Camide Kur`an dersi verdiği için polislerin baskı ve tehditlerine maruz kalan oğlum Nurettin`in arkadaşları ile kaldığı eve polis baskın yaptı. Polislerin silahla müdahale etmesi üzerine ayaklarından ve çeşitli yerinden yaralanan oğlum, sabaha kadar yaralı kaldı. Sabah saat 8.00 civarlarında kan kaybından şehid oldu. Oğlum Nurettin, çok iyiydi. Eve geldiği zaman beni evde görmeyince çok merak ederdi. Komşulara sorardı. Beni bulana kadar kalbi rahat etmezdi. Nurettin çok cömert, çok iyi bir insandı. Üniversiteyi kazanmış, öğretmenliği okuyacaktı. Şehid edildiğinde daha on sekiz yaşındaydı. Allah kimsenin başına getirmesin."
 
"Yılda Bir Çocuklarımı Ziyarete Gidebiliyorum"
Şuan cezaevinde üç çocuğunun olduğunu söyleyen Seyran Nine, "Oğlum Tahir Baran Samsun cezaevinde 36 sene verilmiş 10 senedir cezaevinde yatıyor. Oğlum Abdulkadir Baran, Silifke Cezaevinde yaklaşık 2 yıldır yatıyor. Abdulkadir 4 yıl 8 ay yatacak. Diğer bir oğlum ise Cafer Baran, o da yaklaşık 2 yıldır Balıkesir Cezaevinde yatıyor. Cafer de 4 sene 8 ay yatacak. Yılda bir Silifke`deki oğlumu ziyarete gitmek için çok zorluk çekiyorum.
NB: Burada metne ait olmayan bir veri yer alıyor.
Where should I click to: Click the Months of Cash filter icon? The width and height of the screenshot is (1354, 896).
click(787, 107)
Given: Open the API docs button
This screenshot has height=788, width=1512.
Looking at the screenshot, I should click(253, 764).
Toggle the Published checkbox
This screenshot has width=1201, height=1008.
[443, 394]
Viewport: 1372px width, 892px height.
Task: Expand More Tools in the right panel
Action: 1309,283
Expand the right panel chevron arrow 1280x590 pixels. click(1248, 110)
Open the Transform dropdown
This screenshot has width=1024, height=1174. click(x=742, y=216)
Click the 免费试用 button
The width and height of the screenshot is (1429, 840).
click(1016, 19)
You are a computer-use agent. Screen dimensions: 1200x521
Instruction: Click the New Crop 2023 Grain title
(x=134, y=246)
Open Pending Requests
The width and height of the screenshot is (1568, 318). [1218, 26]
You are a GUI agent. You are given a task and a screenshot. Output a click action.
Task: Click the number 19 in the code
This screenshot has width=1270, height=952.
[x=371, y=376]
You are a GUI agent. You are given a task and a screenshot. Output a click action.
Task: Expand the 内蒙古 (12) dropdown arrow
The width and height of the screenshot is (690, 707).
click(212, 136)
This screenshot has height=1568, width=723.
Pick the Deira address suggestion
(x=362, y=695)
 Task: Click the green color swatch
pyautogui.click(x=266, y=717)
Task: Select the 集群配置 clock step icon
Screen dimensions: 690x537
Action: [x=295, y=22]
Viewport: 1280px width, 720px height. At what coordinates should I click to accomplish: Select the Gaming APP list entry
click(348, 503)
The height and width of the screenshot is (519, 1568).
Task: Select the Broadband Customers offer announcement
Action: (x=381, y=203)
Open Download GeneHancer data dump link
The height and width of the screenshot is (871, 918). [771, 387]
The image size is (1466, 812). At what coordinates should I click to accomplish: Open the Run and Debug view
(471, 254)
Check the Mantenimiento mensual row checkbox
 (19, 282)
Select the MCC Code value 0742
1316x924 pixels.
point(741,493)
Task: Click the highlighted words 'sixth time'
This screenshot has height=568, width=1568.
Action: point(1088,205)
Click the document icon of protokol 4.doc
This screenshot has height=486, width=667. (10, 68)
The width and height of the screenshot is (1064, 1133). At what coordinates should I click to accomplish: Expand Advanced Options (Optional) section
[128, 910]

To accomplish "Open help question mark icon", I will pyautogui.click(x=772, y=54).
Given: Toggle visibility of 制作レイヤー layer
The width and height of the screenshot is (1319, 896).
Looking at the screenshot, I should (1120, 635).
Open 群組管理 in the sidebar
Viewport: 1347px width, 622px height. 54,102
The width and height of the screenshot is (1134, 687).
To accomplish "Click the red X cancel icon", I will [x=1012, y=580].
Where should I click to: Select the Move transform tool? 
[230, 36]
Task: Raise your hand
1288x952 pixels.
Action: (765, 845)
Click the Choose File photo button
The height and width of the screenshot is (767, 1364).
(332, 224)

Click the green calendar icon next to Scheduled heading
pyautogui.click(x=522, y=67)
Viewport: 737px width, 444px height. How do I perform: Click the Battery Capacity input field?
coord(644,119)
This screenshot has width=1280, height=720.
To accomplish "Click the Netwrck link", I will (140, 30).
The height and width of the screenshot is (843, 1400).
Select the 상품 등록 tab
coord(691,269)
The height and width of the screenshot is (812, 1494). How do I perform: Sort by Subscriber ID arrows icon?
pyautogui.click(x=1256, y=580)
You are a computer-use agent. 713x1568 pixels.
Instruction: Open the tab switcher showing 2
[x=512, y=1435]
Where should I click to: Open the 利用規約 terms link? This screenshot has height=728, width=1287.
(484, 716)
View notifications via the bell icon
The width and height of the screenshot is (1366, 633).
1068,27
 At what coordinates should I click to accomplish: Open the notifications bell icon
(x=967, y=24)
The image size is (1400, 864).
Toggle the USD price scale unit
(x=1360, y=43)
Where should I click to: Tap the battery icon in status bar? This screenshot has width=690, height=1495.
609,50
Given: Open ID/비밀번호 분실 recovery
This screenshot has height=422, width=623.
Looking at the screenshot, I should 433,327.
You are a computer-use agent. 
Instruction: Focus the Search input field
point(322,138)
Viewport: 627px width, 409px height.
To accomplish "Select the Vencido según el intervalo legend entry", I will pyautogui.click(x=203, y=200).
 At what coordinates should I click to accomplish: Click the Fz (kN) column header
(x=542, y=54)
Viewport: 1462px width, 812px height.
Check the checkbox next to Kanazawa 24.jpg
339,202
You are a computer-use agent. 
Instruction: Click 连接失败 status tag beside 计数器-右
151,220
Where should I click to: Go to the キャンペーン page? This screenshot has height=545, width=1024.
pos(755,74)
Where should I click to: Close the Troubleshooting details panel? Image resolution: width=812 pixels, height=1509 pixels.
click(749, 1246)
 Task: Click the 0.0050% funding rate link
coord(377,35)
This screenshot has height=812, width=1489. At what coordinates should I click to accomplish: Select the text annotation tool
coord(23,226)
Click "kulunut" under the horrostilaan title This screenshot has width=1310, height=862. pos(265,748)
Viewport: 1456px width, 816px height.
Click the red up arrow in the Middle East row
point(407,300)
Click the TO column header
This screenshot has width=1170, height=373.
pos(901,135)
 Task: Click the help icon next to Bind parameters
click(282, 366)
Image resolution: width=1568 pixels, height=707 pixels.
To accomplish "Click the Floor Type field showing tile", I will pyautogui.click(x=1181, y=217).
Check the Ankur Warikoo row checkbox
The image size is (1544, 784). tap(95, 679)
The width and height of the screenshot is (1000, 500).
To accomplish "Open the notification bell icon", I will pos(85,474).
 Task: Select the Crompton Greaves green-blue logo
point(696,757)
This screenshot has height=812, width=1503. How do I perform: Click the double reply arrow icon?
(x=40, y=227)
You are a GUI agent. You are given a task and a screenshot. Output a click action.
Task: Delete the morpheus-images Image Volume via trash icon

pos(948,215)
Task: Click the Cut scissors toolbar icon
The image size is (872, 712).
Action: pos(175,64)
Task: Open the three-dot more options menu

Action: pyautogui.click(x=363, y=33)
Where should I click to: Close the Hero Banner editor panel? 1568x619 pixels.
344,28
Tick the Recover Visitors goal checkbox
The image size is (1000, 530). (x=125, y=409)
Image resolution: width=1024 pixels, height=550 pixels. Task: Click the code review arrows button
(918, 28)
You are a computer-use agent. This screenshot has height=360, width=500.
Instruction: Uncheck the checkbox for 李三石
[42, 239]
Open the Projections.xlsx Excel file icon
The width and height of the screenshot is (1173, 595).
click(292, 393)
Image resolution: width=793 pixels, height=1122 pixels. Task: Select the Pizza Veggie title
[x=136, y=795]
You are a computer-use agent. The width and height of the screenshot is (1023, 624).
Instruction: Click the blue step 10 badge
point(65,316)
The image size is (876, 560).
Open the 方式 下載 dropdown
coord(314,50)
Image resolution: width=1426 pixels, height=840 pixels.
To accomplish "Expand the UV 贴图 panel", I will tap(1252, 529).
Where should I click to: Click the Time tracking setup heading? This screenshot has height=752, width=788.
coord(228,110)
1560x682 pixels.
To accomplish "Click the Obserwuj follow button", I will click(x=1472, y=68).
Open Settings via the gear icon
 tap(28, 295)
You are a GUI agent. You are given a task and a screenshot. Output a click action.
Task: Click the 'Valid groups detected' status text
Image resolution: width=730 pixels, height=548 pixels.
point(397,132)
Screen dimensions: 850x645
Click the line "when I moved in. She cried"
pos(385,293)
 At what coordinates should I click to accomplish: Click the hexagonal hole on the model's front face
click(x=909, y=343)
Mersin`den akşam arabaya biniyorum İstanbul`a gidiyorum, bel ağrım olduğu için bu araba yolculuğunda çok sıkıntılar çekiyorum. İstanbul`daki oğlumun evinde biraz dinlendikten sonra aynı akşam arabaya binip Balıkesir`e gidiyorum ve sabah namazında varıyorum. O kadar yolculuk ve yorgunluktan sonra 45 dakika görüşüp geliyorum. Cezaevi görüşünden Mersin`e geldiğim zaman bir kaç gün yatakta kalıyorum. Hastalıklarım çoktur. Dertlerim çoktur. Yaşadığım bu sıkıntılardan dolayı şuan aklım gidip geliyor" diye konuştu.
 
"Çocuklarımın Kimseye Zararı Yoktu…"
Çocuklarının hepsi kendisinden uzak olduğunu belirten Seyran Nine, çocuklarının yaşantısı hakkında ise şu açıklamalarda bulundu: "Ben Samsun ve Balıkesir`deki oğullarımın görüşüne ancak yılda bir gidebiliyorum. Yaşlıyım, hastayım… Benim çocuklarım kimsenin malını çalmamış. Kimsenin namusuna bakmamış. Suçları sadece camide Kur`an dersi vermek. İslami insanlara anlatmaktır. Çocuklarımı Allah bana verdiği günden beri ne kimsenin kalbini kırmışlar ne de kimseye zarar vermişler. O kadar iyi çocuklardır. Allah onlardan razı olsun. Bu çocuklarımdan ben memnunum. Allah da onlardan razı olsun" diye belirtti. (Osman Öksüz - İLKHA)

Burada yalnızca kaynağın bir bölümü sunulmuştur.